Oggi, la testimonainza di Charlotte Tanios – Coordinatrice del settore protezione in Mouvement Social  

 

Charlotte è la coordinatrice del settore protezione per Mouvement Social, una ONG che lavora nelle prigioni femminili in Libano da oltre 20 anni, offrendo supporto psicologico e varie attività di formazione professionale, tenendo presenti le aspirazioni delle donne detenute, al fine di consentire loro di avere un minimo reddito in prigione.

“È molto importante per le detenute essere attive in prigione ed avere un po’ di denaro, soprattutto per le migranti che non hanno familiari vicini come anche per le donne libanesi le cui famiglie, a causa della crisi economica e finanziaria che sta attraversando il paese, non hanno le possibilità e i mezzi per recarsi in visita in prigione e portare beni di prima necessità. Con le attività che svolgiamo cerchiamo di dare loro INDIPENDENZA per essere autonome all’interno del carcere. Vorrei sottolineare che, quando le donne arrivano in prigione si sentono SOLE, SPEZZATE, DISTURBATE CONFUSE, non sanno niente del loro fascicolo legale, hanno bisogno di essere supportate, di sapere quando saranno rilasciate e di come possono riprogrammare la loro vita dopo l’uscita di prigione”.

Il processo di reintegrazione nella società è la prima preoccupazione durante la fase di riabilitazione che svolgono in prigione: “Con il nostro team di operatori sociali, psicologi, avvocati cerchiamo di fornire loro servizi con un approccio olistico per renderle consapevoli della propria situazione in prigione, anche quando sono condannate a lungo termine”.

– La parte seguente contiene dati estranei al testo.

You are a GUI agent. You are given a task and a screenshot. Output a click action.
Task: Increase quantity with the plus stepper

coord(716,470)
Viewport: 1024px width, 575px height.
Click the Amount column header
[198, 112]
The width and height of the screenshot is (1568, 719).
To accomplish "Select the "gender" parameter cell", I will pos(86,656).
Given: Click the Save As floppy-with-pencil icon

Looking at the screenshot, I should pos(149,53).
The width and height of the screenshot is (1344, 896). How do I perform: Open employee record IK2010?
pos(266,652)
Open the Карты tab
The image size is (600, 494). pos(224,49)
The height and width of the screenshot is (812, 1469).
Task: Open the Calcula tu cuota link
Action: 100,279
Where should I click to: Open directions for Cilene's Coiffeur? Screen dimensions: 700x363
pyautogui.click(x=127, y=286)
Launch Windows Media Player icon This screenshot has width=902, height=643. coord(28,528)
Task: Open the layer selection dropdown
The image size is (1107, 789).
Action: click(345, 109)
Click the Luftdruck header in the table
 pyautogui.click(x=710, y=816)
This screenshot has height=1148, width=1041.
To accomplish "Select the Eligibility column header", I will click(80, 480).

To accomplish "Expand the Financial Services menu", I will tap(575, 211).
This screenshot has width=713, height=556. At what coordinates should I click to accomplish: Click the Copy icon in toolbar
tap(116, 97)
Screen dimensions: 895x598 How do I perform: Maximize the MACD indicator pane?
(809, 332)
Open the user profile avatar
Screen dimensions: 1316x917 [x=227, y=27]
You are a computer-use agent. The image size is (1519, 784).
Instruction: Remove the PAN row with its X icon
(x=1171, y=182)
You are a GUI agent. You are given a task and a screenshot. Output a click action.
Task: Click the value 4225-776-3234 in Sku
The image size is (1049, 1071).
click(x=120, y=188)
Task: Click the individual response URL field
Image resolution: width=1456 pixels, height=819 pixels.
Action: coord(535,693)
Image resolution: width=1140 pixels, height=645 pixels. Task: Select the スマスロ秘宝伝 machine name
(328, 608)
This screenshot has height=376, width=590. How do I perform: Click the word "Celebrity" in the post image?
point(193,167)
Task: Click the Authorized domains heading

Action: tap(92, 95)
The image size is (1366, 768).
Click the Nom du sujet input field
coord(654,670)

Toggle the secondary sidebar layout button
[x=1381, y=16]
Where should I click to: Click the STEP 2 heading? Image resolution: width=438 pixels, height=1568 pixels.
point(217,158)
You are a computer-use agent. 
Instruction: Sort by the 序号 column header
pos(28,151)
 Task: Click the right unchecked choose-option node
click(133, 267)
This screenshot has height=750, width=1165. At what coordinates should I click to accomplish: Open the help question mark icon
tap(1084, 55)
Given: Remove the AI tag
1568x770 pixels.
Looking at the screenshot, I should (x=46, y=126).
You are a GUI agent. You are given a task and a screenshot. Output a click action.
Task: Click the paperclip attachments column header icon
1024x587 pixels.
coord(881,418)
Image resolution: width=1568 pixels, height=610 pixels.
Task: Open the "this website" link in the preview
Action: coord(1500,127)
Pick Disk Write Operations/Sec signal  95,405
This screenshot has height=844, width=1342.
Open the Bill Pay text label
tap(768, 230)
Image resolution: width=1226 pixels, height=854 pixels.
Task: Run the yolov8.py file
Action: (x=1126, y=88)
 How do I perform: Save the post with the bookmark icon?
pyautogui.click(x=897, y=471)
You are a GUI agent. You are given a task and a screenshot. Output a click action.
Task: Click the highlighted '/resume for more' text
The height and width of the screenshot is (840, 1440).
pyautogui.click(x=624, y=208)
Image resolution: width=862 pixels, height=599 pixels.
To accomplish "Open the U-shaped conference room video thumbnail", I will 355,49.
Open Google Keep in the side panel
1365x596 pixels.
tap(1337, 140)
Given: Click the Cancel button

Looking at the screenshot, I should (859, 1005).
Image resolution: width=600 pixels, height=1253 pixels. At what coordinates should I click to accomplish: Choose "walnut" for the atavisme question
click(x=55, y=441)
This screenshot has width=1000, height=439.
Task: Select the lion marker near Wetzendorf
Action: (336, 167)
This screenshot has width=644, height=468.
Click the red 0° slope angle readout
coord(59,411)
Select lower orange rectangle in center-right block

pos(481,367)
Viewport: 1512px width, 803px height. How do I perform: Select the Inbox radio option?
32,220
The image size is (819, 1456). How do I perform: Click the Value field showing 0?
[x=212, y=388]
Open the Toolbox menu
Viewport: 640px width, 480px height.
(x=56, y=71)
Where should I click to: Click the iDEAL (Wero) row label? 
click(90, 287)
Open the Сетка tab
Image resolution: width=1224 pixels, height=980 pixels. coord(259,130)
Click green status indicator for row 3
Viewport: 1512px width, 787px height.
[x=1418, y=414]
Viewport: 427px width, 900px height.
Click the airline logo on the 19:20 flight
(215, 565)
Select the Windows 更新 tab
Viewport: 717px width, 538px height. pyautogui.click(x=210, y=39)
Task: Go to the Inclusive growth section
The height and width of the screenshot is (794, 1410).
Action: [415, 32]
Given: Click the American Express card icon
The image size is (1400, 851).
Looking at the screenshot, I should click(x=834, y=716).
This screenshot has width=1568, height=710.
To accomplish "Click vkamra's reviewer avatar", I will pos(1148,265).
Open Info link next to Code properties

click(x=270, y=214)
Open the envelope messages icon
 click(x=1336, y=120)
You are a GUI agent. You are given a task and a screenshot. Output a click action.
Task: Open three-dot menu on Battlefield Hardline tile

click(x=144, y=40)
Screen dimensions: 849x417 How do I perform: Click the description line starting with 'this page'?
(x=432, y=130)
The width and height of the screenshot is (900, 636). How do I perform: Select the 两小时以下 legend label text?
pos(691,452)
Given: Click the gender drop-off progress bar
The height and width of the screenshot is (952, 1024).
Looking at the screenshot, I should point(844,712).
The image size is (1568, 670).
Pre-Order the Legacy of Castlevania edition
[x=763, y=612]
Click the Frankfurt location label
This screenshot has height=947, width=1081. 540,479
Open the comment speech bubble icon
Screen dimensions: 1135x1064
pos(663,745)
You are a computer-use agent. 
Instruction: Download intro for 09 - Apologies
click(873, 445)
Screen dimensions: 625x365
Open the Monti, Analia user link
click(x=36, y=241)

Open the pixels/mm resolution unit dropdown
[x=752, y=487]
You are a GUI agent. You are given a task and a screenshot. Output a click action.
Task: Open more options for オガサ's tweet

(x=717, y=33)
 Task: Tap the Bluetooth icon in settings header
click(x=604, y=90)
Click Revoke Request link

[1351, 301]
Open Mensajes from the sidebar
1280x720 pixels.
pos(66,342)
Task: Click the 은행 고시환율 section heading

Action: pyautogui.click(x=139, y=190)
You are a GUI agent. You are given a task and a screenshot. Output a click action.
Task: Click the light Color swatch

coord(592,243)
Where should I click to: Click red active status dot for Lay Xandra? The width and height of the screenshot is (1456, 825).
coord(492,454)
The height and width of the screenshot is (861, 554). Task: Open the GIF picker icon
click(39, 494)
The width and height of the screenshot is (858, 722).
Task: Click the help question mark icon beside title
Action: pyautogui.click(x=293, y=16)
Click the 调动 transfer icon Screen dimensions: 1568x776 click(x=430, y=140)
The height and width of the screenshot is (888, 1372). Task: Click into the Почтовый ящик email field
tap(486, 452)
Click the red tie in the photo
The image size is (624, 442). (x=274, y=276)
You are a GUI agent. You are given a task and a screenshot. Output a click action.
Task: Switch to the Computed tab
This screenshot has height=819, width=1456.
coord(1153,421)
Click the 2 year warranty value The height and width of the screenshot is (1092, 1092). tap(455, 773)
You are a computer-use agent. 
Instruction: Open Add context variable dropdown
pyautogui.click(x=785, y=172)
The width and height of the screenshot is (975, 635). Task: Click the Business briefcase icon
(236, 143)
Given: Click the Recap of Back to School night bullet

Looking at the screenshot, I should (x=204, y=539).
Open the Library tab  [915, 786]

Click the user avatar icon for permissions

Molte donne provengono da contesti familiari vulnerabili, sono state vittime di lavoro minorile, matrimoni precoci, non hanno ricevuto formazione professionale, ma hanno vissuto in un contesto di criminalità e pertanto sono entrate in questo circolo vizioso.

La mancanza di affetto, di supporto e di attenzione a volte le ha portate a cercare rifugio nella droga o a trovarsi in percorsi criminali e così alcune di loro sono finite in prigione. Le donne detenute sono responsabili di ciò che hanno fatto, ma allo stesso tempo sono state vittime. “Pensiamo a bambine costrette a lavorare o a sposarsi con uomini che non conoscono, senza avere le capacità per lottare e ribellarsi e, quando a loro volta hanno figli, in contesti di vulnerabilità potete immaginare come si comportano come madri, senza supporto da parte della propria famiglia. Si rifiutano di vivere con la famiglia, cercano rifugio altrove e finiscono in situazioni di conflitto con la legge. Pertanto, l’AGGREDITO DIVIENE AGGRESSORE, è un ciclo perverso e durante il nostro lavoro RITROVIAMO LA BAMBINA CHE È IN LORO che vuole essere LIBERA e FORTE per essere RISPETTATA COME DONNA”.

“Molte detenute ci hanno detto che qui in prigione e nell’ambito delle attività che svolgiamo con loro  si sono sentite rispettate, VOI CI VEDETE COME ESSERI UMANI NON COME ASSASSINE O CRIMINALI, voi riuscite a comprendere quali sono le nostre competenze e capacità affinché noi le possiamo sviluppare per una vita futura migliore. Io ho avuto la fortuna di crescere in una buona famiglia, con la possibilità studiare e di conoscere i miei diritti. Queste donne, invece, spesso sono cresciute in un contesto sociale patriarcale, poco istruito e vulnerabile che le predispone a diventare vittime.  Per questo ho scelto di lavorare nel settore per DARE IL MIO CONTRIBUTO COME DONNA A SOSTEGNO DI ALTRE DONNE e dimostrare che ABBIAMO POTERE”.